Providence Journal: Tim OShea is glad to take challenge of coaching Bryant
January 9, 2009
Tim O'Shea is glad to take challenge of coaching Bryant
Providence Journal
by Jim Donaldson
Bryant University has a losing record in this, its first season playing Division I basketball. The Bulldogs will almost certainly have one next year, too. And, probably, the year after that, as well.
But in the long run, it's a win-win situation in which Bryant and its new coach, Tim O'Shea, find themselves.
It's a win for Bryant, because O'Shea is exactly the sort of man you'd want coaching your basketball program. Assuming, that is, that you want a man who's both highly competitive and highly intelligent; who can identify not just talent, but also potential - which, if you're trying to build a program, is much more important; a coach who can X-and-O with the best in the business, both in practices and during games; who is cerebral, articulate, and has a value system that doesn't put winning and being a good player above being a good person and a good student.
And how, one well might wonder, is it a win for O'Shea, who has taken a step down, both professionally and financially, from his previous coaching job at Ohio U. - where he resigned after averaging 20 wins a year over the past four seasons, won the Mid-American Conference championship in 2005, and upset the likes of North Carolina, Maryland and Virginia - to take the job at Bryant, where he'll probably lose 20 games this season?

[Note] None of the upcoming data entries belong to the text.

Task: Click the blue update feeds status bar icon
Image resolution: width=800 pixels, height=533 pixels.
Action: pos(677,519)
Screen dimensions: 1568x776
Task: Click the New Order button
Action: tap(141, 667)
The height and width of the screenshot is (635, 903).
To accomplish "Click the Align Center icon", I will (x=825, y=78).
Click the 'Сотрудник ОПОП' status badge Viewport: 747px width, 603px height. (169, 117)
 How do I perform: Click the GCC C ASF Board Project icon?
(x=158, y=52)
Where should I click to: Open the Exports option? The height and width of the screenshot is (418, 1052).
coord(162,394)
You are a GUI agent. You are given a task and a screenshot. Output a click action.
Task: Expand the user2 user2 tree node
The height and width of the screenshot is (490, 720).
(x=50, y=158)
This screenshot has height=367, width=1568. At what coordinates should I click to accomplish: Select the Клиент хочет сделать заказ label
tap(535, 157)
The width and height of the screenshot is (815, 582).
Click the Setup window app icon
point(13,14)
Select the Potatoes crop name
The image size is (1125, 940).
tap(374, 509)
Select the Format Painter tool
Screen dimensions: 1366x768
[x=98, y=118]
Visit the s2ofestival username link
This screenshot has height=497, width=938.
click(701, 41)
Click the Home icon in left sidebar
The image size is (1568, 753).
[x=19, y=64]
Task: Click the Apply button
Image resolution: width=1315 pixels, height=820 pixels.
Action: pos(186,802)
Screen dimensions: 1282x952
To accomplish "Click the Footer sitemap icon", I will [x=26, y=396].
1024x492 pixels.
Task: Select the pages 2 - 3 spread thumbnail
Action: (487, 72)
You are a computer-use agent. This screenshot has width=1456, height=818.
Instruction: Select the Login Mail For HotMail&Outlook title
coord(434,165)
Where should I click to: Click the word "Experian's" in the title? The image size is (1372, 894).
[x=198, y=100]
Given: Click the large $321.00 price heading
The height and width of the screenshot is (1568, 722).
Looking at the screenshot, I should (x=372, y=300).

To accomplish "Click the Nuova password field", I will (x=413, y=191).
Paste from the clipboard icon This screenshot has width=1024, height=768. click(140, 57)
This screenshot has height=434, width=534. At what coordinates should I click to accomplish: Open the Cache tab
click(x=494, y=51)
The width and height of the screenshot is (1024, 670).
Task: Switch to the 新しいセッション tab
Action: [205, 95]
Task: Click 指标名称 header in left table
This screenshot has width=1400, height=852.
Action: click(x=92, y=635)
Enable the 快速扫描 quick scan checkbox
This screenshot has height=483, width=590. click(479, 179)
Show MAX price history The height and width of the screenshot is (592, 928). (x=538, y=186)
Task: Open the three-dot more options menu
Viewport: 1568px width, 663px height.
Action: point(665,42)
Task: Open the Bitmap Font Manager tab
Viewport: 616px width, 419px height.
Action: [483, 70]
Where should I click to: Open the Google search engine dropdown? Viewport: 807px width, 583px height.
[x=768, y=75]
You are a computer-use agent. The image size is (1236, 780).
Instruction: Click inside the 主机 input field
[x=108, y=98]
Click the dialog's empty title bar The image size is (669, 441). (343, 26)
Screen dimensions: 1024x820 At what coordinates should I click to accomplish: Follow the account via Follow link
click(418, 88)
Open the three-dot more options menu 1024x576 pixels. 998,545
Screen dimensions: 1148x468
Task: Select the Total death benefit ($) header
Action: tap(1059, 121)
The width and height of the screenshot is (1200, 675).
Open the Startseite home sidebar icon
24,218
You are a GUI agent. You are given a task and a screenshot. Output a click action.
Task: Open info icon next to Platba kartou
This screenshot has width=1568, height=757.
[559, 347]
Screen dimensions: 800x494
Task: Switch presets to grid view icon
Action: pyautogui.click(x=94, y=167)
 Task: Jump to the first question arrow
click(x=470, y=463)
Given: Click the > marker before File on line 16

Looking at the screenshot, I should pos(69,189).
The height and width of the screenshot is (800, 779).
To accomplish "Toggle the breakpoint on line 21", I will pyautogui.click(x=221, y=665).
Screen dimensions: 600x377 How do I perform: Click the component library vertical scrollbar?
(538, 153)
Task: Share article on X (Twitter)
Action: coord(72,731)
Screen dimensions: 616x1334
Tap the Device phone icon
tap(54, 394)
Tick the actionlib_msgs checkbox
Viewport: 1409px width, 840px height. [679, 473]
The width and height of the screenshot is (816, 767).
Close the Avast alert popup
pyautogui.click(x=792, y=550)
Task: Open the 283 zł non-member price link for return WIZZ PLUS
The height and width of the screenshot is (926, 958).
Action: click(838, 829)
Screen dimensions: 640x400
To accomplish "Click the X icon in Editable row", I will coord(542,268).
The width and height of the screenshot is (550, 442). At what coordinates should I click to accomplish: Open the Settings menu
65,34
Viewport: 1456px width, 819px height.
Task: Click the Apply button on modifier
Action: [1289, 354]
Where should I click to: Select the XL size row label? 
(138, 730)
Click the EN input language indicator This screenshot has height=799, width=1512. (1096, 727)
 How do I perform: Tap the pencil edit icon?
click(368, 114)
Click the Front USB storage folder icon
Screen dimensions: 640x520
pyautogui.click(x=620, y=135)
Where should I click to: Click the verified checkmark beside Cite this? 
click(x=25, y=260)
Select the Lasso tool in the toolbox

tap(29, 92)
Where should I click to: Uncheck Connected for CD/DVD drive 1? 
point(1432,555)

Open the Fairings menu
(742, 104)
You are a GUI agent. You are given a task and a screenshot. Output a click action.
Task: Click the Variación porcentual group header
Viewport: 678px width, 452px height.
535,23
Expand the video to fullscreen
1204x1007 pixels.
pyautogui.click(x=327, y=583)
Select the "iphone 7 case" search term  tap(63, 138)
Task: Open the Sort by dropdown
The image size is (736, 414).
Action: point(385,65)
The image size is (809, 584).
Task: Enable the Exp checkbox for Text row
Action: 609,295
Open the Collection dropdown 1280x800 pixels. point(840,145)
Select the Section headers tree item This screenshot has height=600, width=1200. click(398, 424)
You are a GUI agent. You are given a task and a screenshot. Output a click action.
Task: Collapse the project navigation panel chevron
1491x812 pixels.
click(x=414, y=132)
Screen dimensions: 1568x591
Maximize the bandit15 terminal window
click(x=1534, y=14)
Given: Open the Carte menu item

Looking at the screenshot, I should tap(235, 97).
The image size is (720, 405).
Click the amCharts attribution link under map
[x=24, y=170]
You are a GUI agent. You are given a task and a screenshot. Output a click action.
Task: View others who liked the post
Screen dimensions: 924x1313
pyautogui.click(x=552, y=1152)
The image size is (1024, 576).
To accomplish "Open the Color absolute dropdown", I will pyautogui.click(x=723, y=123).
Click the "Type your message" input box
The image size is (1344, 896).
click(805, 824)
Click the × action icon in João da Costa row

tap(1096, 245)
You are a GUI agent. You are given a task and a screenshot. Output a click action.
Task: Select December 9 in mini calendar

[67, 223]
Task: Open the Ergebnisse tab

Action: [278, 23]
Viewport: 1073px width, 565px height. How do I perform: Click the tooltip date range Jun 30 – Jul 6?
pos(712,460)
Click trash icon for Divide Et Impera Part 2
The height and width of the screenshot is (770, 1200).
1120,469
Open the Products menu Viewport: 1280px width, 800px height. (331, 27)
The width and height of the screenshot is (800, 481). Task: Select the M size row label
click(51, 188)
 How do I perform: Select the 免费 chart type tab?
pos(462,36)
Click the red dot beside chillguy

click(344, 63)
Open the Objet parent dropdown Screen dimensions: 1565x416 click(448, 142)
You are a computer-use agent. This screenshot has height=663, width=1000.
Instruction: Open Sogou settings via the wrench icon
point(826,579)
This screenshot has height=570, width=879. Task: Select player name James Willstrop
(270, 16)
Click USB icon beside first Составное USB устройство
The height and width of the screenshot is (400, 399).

"You can quantify a pay cut," he said this week. "But I don't know how you can quantify improvement in quality of life. I'm working at a great university, for a great president, with a great bunch of kids, and living in the best place in America.
"I wake up every day looking at Newport Harbor," said O'Shea, who lives in a restored, 18th-century colonial in the Point section and commutes to Smithfield from Aquidneck Island.
"It's exhilarating for me to drive over those bridges twice a day," he said.
For those who find it baffling why a coach would take a pay cut and leave a successful, mid-major program to take over the newest program in Division I, O'Shea has a simple explanation.
"A lot of people," he said, "thought I was crazy."
But the truth is, O'Shea may be the sanest coach in college basketball.
"It comes down to values," he said. "What good is it if you're making a lot of money, but living in a place that doesn't feel like home?
"I've always felt Rhode Island is the greatest place in the country to live - especially Newport. I've never lived anywhere else I've felt this way about."